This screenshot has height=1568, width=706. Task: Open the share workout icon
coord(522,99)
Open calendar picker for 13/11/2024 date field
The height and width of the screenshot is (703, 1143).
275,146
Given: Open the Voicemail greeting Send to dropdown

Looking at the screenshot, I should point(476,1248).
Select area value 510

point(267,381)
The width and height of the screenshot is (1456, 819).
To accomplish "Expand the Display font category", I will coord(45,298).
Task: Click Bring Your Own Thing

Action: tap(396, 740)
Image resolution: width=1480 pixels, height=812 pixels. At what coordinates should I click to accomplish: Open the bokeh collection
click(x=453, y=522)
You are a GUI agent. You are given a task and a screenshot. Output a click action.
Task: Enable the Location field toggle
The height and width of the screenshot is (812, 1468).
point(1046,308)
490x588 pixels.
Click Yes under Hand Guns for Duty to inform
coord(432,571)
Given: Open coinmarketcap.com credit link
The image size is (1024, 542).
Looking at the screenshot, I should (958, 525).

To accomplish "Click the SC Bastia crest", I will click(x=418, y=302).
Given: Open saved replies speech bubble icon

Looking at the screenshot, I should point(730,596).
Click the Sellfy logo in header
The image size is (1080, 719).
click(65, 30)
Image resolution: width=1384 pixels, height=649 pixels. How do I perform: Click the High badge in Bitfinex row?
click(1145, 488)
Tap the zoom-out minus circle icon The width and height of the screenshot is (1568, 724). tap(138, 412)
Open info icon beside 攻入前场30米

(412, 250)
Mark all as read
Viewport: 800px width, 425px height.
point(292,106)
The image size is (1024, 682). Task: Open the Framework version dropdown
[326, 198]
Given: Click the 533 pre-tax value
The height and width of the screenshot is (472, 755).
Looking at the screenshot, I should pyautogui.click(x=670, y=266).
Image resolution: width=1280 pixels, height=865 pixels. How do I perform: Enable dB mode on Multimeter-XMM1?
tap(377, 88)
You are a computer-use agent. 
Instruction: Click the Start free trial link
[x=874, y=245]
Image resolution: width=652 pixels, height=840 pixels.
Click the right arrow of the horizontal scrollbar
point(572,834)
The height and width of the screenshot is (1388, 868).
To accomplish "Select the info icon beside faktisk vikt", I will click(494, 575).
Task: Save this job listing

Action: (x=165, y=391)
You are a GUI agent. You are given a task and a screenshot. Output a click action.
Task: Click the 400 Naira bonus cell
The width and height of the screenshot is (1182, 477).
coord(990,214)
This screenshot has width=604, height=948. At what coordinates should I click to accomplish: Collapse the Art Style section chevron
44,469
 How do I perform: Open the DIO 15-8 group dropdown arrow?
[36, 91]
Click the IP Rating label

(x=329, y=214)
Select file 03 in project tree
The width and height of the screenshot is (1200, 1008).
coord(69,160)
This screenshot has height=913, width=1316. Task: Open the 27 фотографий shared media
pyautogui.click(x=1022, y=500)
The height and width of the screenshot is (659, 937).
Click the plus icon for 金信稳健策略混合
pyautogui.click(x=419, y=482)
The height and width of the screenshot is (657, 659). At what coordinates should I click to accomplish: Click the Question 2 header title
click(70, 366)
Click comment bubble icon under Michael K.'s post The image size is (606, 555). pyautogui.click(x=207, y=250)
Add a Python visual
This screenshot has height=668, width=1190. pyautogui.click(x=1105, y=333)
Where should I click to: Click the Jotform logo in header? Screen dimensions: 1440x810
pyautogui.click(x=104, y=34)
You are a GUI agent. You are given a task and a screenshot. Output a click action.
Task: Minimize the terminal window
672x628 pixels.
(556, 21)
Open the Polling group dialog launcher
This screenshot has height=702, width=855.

....

TASK GOAL:
Here the answer is the exact run of lines above, from the line with "Task: Click the 400 Naira bonus cell" down to the last, and nothing else.

TASK RESPONSE:
Task: Click the 400 Naira bonus cell
The width and height of the screenshot is (1182, 477).
coord(990,214)
This screenshot has width=604, height=948. At what coordinates should I click to accomplish: Collapse the Art Style section chevron
44,469
 How do I perform: Open the DIO 15-8 group dropdown arrow?
[36, 91]
Click the IP Rating label

(x=329, y=214)
Select file 03 in project tree
The width and height of the screenshot is (1200, 1008).
coord(69,160)
This screenshot has height=913, width=1316. Task: Open the 27 фотографий shared media
pyautogui.click(x=1022, y=500)
The height and width of the screenshot is (659, 937).
Click the plus icon for 金信稳健策略混合
pyautogui.click(x=419, y=482)
The height and width of the screenshot is (657, 659). At what coordinates should I click to accomplish: Click the Question 2 header title
click(70, 366)
Click comment bubble icon under Michael K.'s post The image size is (606, 555). pyautogui.click(x=207, y=250)
Add a Python visual
This screenshot has height=668, width=1190. pyautogui.click(x=1105, y=333)
Where should I click to: Click the Jotform logo in header? Screen dimensions: 1440x810
pyautogui.click(x=104, y=34)
You are a GUI agent. You are given a task and a screenshot. Output a click action.
Task: Minimize the terminal window
672x628 pixels.
(556, 21)
Open the Polling group dialog launcher
This screenshot has height=702, width=855.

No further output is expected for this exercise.